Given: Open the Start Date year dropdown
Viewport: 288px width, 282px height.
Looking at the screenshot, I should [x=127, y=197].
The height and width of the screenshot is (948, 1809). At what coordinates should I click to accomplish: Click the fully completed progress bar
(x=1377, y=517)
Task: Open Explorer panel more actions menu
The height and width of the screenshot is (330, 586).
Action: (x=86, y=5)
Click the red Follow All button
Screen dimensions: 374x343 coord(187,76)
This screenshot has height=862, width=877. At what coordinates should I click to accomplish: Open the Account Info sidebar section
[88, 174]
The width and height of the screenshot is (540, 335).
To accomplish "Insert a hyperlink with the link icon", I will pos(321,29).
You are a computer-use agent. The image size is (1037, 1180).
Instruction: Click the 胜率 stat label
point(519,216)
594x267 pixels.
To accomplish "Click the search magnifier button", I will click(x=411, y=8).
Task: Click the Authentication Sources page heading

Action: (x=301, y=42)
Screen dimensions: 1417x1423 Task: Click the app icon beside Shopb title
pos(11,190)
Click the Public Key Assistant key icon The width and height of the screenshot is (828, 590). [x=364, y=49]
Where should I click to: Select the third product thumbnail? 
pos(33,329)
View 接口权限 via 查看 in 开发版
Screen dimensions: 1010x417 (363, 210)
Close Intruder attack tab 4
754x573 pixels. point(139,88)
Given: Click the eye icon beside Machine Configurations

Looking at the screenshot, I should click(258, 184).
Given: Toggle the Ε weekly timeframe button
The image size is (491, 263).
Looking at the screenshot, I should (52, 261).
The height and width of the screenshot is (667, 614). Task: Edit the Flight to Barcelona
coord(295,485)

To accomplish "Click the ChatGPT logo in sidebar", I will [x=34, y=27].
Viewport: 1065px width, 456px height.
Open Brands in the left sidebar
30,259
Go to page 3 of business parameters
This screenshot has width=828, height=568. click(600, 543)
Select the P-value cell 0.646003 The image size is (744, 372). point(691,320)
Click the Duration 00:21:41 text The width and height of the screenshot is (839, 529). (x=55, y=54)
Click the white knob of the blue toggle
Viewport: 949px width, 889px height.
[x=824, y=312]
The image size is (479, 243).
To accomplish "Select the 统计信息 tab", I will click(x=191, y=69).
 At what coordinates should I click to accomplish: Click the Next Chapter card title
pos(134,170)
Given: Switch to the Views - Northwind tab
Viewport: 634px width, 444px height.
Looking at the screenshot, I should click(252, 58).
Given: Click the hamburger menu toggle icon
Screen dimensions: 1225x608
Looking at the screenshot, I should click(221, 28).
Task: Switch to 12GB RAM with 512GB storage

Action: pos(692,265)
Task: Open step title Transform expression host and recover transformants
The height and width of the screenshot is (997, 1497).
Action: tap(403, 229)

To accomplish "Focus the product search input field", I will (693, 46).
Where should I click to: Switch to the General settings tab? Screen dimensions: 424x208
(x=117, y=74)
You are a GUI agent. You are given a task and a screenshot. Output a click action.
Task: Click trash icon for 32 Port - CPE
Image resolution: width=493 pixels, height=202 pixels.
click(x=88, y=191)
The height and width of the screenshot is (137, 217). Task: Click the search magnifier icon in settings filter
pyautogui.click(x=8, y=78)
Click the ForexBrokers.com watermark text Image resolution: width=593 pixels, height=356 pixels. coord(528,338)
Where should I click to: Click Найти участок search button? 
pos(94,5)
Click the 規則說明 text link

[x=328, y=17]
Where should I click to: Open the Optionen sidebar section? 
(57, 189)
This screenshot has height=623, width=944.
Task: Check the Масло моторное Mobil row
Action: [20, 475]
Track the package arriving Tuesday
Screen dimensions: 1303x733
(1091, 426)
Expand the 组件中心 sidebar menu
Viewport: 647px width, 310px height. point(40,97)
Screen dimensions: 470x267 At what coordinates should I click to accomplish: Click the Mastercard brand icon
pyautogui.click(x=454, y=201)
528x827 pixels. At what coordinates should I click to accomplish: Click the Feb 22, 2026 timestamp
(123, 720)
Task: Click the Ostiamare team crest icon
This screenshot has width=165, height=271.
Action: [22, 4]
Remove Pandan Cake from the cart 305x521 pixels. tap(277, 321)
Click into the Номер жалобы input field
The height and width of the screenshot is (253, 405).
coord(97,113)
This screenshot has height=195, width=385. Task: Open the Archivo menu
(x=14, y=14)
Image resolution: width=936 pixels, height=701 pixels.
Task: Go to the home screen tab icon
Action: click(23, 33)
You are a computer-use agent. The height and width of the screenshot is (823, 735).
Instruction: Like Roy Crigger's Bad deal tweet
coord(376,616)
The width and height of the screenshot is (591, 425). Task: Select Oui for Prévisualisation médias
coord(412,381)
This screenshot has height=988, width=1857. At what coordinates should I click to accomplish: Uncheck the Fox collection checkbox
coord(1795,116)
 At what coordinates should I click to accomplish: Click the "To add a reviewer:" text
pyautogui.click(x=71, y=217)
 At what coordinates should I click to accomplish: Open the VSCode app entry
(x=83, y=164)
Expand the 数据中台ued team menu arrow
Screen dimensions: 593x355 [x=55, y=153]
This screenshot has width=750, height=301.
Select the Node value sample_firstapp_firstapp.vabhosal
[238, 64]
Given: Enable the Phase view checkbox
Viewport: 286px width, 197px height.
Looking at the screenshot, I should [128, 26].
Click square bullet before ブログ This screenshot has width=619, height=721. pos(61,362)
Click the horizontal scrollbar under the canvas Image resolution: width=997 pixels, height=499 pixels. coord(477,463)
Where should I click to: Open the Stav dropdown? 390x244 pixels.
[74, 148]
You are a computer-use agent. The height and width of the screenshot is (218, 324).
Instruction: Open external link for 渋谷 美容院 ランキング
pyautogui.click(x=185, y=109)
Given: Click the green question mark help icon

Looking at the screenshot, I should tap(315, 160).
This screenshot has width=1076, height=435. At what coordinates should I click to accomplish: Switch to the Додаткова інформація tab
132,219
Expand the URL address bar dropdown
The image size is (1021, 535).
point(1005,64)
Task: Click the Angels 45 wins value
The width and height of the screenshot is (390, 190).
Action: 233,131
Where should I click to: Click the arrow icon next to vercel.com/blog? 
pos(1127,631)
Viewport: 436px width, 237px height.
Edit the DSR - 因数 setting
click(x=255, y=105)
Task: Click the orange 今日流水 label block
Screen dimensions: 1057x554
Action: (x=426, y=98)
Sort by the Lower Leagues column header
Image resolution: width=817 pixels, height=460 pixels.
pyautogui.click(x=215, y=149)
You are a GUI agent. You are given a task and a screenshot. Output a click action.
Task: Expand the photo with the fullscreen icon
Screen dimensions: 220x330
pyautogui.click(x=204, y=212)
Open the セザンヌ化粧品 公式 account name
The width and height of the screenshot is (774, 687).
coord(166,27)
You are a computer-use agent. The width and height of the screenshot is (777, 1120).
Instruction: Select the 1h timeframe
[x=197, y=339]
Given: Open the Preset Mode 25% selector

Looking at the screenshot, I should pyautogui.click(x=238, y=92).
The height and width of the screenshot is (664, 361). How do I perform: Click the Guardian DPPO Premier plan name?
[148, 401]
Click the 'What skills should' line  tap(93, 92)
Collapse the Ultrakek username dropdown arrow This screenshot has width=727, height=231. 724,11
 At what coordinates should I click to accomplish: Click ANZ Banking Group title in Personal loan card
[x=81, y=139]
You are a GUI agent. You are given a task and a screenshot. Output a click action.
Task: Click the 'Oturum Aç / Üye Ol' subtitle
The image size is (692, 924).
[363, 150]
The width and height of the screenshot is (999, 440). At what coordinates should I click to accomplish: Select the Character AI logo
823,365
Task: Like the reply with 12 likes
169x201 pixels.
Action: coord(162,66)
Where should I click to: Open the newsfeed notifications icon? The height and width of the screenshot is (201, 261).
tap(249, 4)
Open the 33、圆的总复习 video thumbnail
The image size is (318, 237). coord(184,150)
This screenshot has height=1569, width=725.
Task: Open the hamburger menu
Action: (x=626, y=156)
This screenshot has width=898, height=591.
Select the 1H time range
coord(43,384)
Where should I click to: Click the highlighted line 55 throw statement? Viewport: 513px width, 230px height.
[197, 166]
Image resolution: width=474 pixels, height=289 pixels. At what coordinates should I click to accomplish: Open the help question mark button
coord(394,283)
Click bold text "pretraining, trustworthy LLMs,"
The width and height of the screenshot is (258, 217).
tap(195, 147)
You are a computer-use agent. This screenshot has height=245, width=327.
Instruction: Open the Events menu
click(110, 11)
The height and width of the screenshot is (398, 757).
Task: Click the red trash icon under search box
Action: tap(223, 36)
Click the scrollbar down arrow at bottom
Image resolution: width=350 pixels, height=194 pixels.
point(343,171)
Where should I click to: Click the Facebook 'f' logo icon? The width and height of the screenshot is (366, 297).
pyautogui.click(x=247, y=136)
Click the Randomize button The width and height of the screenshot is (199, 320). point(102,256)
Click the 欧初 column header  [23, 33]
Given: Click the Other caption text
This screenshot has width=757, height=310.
═══
### What you will do
Nothing should appear in the answer except the lines above from the line with "Where should I click to: Open the Optionen" through the line with "Given: Enable the Phase view checkbox", both included, written out exactly.

### Your response
Where should I click to: Open the Optionen sidebar section? 
(57, 189)
This screenshot has height=623, width=944.
Task: Check the Масло моторное Mobil row
Action: [20, 475]
Track the package arriving Tuesday
Screen dimensions: 1303x733
(1091, 426)
Expand the 组件中心 sidebar menu
Viewport: 647px width, 310px height. point(40,97)
Screen dimensions: 470x267 At what coordinates should I click to accomplish: Click the Mastercard brand icon
pyautogui.click(x=454, y=201)
528x827 pixels. At what coordinates should I click to accomplish: Click the Feb 22, 2026 timestamp
(123, 720)
Task: Click the Ostiamare team crest icon
This screenshot has width=165, height=271.
Action: [22, 4]
Remove Pandan Cake from the cart 305x521 pixels. tap(277, 321)
Click into the Номер жалобы input field
The height and width of the screenshot is (253, 405).
coord(97,113)
This screenshot has height=195, width=385. Task: Open the Archivo menu
(x=14, y=14)
Image resolution: width=936 pixels, height=701 pixels.
Task: Go to the home screen tab icon
Action: click(23, 33)
You are a computer-use agent. The height and width of the screenshot is (823, 735).
Instruction: Like Roy Crigger's Bad deal tweet
coord(376,616)
The width and height of the screenshot is (591, 425). Task: Select Oui for Prévisualisation médias
coord(412,381)
This screenshot has height=988, width=1857. At what coordinates should I click to accomplish: Uncheck the Fox collection checkbox
coord(1795,116)
 At what coordinates should I click to accomplish: Click the "To add a reviewer:" text
pyautogui.click(x=71, y=217)
 At what coordinates should I click to accomplish: Open the VSCode app entry
(x=83, y=164)
Expand the 数据中台ued team menu arrow
Screen dimensions: 593x355 [x=55, y=153]
This screenshot has width=750, height=301.
Select the Node value sample_firstapp_firstapp.vabhosal
[238, 64]
Given: Enable the Phase view checkbox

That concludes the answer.